(a) Diagram of the angle in Standard position

(b) Length of the hypotenuse (Hyp)

$Hyp = \sqrt{(-5)^2 + (5)^2}\\ \qquad = \sqrt{25 + 25}\\ \qquad = \sqrt{50}\\ Hyp = 5\sqrt{2}$

(c) The primary trigonometric ratios are sin, cos and tan.

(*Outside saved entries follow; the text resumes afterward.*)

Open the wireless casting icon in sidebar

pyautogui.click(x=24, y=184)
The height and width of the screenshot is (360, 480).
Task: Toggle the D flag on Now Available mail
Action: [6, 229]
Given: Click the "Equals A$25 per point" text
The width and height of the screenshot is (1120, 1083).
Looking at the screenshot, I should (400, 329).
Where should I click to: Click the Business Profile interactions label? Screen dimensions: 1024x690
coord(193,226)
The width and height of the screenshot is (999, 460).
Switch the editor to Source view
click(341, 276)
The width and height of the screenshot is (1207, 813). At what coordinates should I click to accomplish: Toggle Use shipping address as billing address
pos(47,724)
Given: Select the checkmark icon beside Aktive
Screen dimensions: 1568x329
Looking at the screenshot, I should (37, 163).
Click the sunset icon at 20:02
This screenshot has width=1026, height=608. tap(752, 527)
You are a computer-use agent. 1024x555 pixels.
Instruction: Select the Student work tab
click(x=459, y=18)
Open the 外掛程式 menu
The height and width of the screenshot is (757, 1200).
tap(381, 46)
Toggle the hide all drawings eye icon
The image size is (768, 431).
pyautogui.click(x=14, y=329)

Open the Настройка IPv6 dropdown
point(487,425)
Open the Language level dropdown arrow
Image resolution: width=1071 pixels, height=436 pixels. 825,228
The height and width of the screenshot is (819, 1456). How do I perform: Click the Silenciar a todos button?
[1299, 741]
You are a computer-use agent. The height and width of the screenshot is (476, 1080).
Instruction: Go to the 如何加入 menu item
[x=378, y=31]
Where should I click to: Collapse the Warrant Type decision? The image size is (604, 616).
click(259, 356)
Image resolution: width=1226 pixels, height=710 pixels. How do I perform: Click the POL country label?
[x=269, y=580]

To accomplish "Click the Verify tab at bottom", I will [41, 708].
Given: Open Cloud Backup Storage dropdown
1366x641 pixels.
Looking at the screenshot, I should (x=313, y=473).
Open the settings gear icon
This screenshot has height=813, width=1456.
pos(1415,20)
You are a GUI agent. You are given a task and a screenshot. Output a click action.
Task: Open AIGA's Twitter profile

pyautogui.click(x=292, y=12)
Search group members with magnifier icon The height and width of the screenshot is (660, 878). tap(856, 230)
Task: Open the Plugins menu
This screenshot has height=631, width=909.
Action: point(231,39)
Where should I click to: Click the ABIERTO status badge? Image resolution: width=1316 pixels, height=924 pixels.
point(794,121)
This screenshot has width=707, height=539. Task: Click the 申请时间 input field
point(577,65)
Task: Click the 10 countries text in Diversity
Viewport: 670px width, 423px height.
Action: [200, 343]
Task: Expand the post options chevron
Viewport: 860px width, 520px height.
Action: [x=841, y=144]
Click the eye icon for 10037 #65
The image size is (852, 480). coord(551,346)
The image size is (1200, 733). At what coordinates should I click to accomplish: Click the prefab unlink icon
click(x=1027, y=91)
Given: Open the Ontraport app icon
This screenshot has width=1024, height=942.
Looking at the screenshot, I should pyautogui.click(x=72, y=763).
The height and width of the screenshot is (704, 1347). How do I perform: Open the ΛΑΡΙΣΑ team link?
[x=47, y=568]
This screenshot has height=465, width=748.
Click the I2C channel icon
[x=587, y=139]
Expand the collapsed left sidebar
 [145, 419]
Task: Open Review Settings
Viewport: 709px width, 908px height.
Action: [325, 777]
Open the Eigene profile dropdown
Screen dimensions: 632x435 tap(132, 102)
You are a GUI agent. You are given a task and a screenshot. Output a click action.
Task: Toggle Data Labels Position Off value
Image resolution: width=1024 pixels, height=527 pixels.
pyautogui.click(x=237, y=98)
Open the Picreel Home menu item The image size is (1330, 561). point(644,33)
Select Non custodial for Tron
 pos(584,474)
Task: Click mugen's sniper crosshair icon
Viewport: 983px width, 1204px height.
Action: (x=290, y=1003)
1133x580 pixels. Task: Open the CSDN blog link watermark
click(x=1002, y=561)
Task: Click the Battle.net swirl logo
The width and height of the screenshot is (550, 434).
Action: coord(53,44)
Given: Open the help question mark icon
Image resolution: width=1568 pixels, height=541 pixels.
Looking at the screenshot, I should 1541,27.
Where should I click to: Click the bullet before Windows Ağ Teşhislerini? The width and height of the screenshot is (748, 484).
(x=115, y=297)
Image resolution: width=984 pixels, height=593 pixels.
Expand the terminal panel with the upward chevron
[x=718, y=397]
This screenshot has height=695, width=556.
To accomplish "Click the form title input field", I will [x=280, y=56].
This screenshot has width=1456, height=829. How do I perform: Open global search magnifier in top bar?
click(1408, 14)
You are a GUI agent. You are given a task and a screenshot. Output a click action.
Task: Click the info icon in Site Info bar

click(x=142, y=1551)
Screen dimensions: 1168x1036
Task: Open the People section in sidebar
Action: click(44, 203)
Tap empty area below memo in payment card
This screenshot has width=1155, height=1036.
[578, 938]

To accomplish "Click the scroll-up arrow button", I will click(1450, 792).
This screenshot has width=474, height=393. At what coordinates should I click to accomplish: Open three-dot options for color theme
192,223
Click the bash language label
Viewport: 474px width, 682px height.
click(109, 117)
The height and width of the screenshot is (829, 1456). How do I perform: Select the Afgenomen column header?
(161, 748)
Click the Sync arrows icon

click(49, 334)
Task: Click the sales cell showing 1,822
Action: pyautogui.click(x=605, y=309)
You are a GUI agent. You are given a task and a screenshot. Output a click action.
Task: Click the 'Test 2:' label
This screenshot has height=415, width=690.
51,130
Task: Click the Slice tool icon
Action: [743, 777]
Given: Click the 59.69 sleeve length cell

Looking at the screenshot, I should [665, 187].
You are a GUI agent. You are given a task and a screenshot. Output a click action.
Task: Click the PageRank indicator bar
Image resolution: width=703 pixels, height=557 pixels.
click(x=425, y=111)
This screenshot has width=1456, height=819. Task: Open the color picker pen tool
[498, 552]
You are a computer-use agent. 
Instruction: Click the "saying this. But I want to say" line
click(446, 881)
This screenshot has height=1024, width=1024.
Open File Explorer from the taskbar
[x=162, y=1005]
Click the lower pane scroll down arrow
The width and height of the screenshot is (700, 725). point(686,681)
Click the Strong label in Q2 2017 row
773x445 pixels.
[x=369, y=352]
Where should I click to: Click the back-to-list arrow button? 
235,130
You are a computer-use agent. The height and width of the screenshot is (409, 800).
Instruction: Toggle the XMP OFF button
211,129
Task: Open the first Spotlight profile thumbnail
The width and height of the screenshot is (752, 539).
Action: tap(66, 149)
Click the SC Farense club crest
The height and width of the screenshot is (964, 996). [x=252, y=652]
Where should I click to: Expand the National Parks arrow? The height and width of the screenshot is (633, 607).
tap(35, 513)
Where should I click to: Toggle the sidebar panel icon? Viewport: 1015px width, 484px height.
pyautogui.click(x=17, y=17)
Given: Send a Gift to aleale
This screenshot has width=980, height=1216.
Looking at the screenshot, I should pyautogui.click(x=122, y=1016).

Since the terminal arm lies in 2nd quadrant, we have to take positive signs for sin, while others are negative.

opp = 5, adj = -5

(i) sin

$\sin{\alpha} = \dfrac{opp}{hyp}=\dfrac{5}{5\sqrt{2}}=\dfrac{1}{\sqrt{2}}=\dfrac{1}{1.4142}\\ \bold{\sin{\alpha} = 0.707}$

(ii) cos

$\cos{\alpha} = \dfrac{adj}{hyp}=\dfrac{-5}{5\sqrt{2}}=-\dfrac{1}{\sqrt{2}}=-\dfrac{1}{1.4142}\\ \bold{\cos{\alpha} = -0.707}$

(iii) tan

$\tan{\alpha} = \dfrac{opp}{adj}=\dfrac{5}{-5}=\bold{-1}$